Tribunal Central Administrativo Sul

22/15.7BEFUN

Data
2025-12-18
Relator
ILDA CÔCO
Votação
UNANIMIDADE

Sumário

I- A falta de fundamentação da matéria de facto, a que se reconduz a falta de valoração crítica da prova, não determina a nulidade da sentença, uma vez que, atento o disposto no artigo 615.º, n.º1, alínea b), do CPC, apenas a absoluta falta de especificação dos fundamentos de facto constitui causa de nulidade da sentença. II- A reapreciação da matéria de facto em sede de recurso não constitui um fim em si mesma, antes assume um carácter instrumental face à decisão de mérito proferida pelo Tribunal a quo, no seguinte sentido: a reapreciação da matéria de facto fixada pelo Tribunal a quo visa a modificação da decisão da matéria de facto e, consequentemente, a alteração da decisão de mérito em conformidade com essa modificação, razão pela qual é desnecessária ou inútil quando seja insusceptível de influenciar o sentido daquela decisão. III- No concurso de contratação inicial, são ordenados na 1.ª prioridade os docentes que reúnam as condições de renovação do contrato a termo resolutivo certo.
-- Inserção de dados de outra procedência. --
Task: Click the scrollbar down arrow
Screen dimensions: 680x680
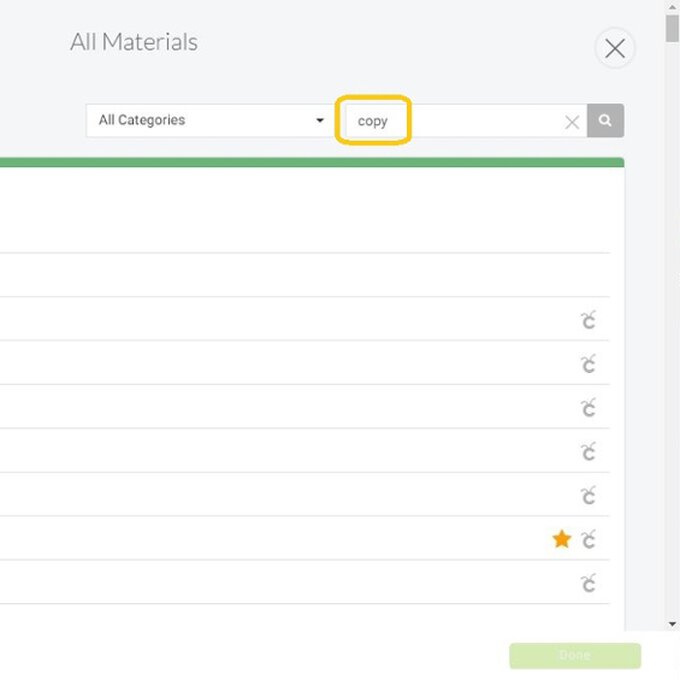Action: pyautogui.click(x=672, y=624)
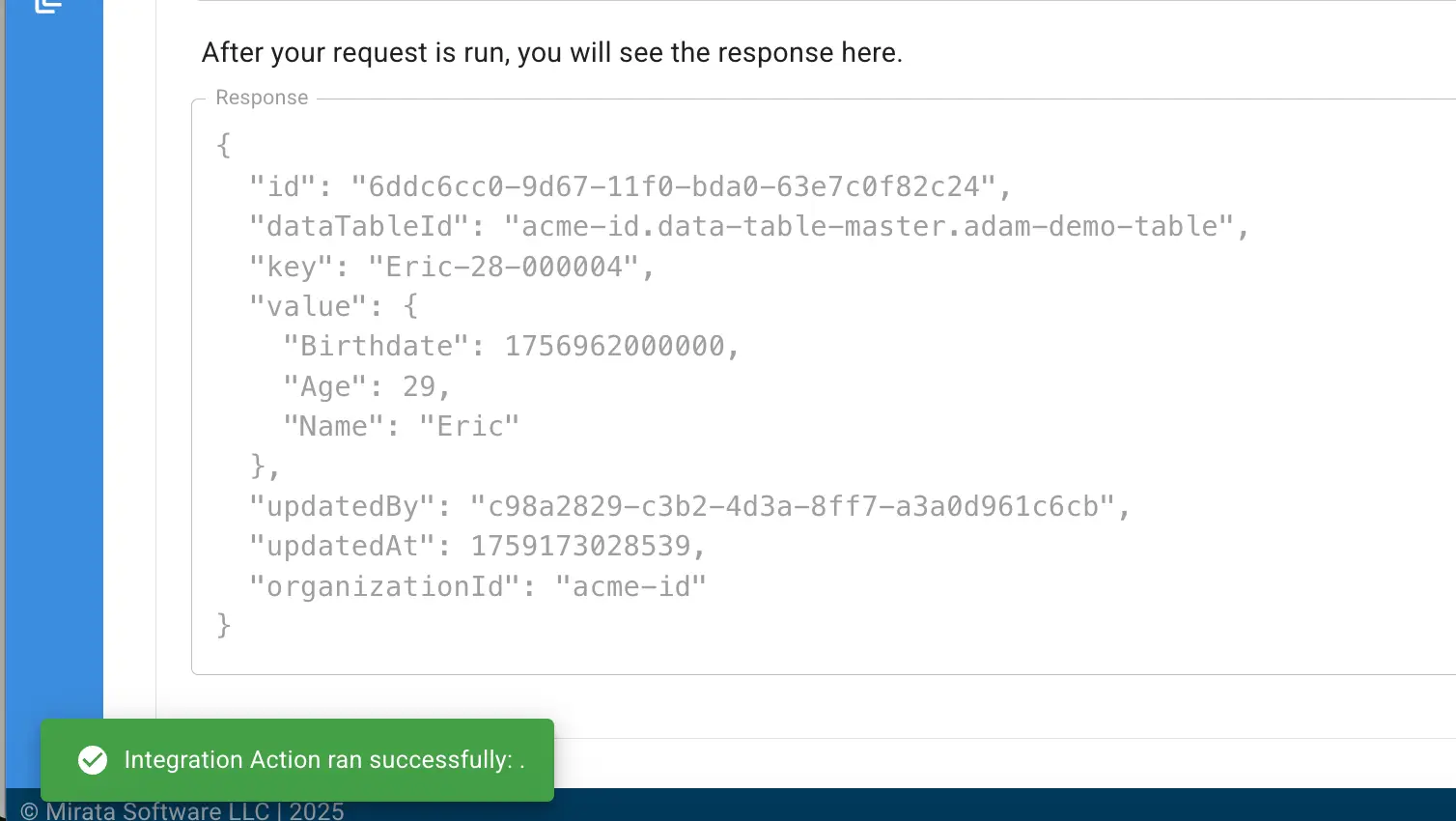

IV- A satisfação de necessidades temporárias é assegurada, em primeiro lugar, pela colocação de docentes de carreira candidatos à mobilidade interna, pelo que apenas há lugar à renovação do contrato a termo resolutivo certo se o horário lectivo anual e completo, apurado à data em que a necessidade temporária é declarada, continuar por preencher após os docentes de carreira terem sido colocados. V- Não tendo resultado provados nos autos quaisquer factos que permitam concluir que, após os docentes de carreira terem sido colocados, ficaram por preencher horários lectivos anuais e completos, não é possível concluir que se encontravam preenchidos os requisitos da renovação do contrato a termo resolutivo certo celebrado pelo recorrente no ano lectivo de 2013/2014 e, assim, o pressuposto de que dependia a sua ordenação na 1.ª prioridade.